Pero Marruecos es, por naturaleza, un Estado anti autonómico, que trata a los agitadores autonomistas bereberes del Rif como terroristas. En un futuro nada improbable de imposición “legal” de esa autonomía concedida a los saharauis, pero sin consulta rigurosa, el Reino de Marruecos, forzosamente unitario y autoritario, podría verse enfrentado a dos autonomismos fundados, uno en el norte y otro en el sur, con inevitables situaciones de inestabilidad de la monarquía (que no debe de sentirse absolutamente segura, y cada vez menos). Un Sáhara autónomo en manos de Marruecos podría verse abocado a un movimiento independentista interior que sería considerado terrorista “a la kurda”, lo que es una perspectiva que los Estados del si en el CS debieran haber tenido en cuenta. A este respecto, la Resolución reciente del CS ha incluido en su redactado de propuesta de la autonomía saharaui “la necesidad de respetar los derechos humanos”, algo que -como todo el mundo conoce- está escandalosamente ausente en la historia de Marruecos desde su independencia en 1956.
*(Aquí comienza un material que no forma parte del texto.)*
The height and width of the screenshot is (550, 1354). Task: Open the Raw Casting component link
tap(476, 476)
Por su parte, España no debe sentirse “respaldada” por esta Resolución, en la medida en que los derechos inalienables del pueblo saharaui permanecen a salvo y pendientes de reconocimiento real, y sigue estando señalada con la acusación de responsabilidad y traición de la que nunca se verá libre. La retirada de España del Sáhara siguió el “modelo” británico de 1947 puesto en práctica en Palestina, es decir, abandonar el territorio bajo su control sin cumplir con las previsiones de la Carta de la ONU, marcando con la ignominia la acción exterior de las dos potencias. España, que nunca se ha decidido por una política (mínimamente) autónoma en sus relaciones exteriores, se ha unido así al grupo de Estados ex coloniales que dejan un mundo envenenado tras su retirada formal de esos territorios, con conflictos enquistados que castigan con la muerte y el sufrimiento a pueblos de tradición autónoma y derechos inalienables a un futuro libremente decidido.
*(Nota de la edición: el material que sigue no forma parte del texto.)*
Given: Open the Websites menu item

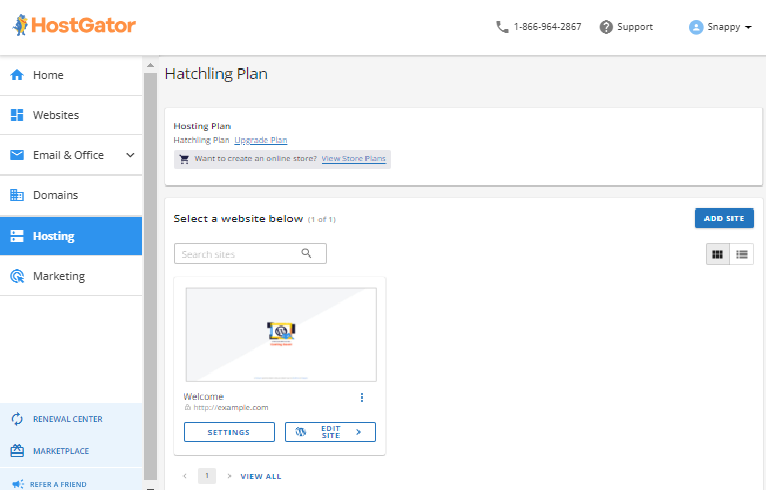Looking at the screenshot, I should pyautogui.click(x=56, y=115).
El pueblo saharaui, y su legítimo -y reconocido- representante, el Frente Polisario, disponen de recursos legales para hacer frente a esta nueva adversidad, que tampoco posee la fuerza suficiente como para poner a prueba su resistencia y su exigencia de derechos esenciales, estando, como están, acostumbrados a que en este medio siglo transcurrido hayan regido los hechos consumados; y la consulta al TIJ sobre la conformidad de la Resolución 2797 con la Carta de la ONU puede ser una de las iniciativas. Pero es la coyuntura global internacional, marcada por un trumpismo tan grotescamente perturbador, lo que deberá determinar su paciencia y readaptar sus estrategias (la diplomática y la militar).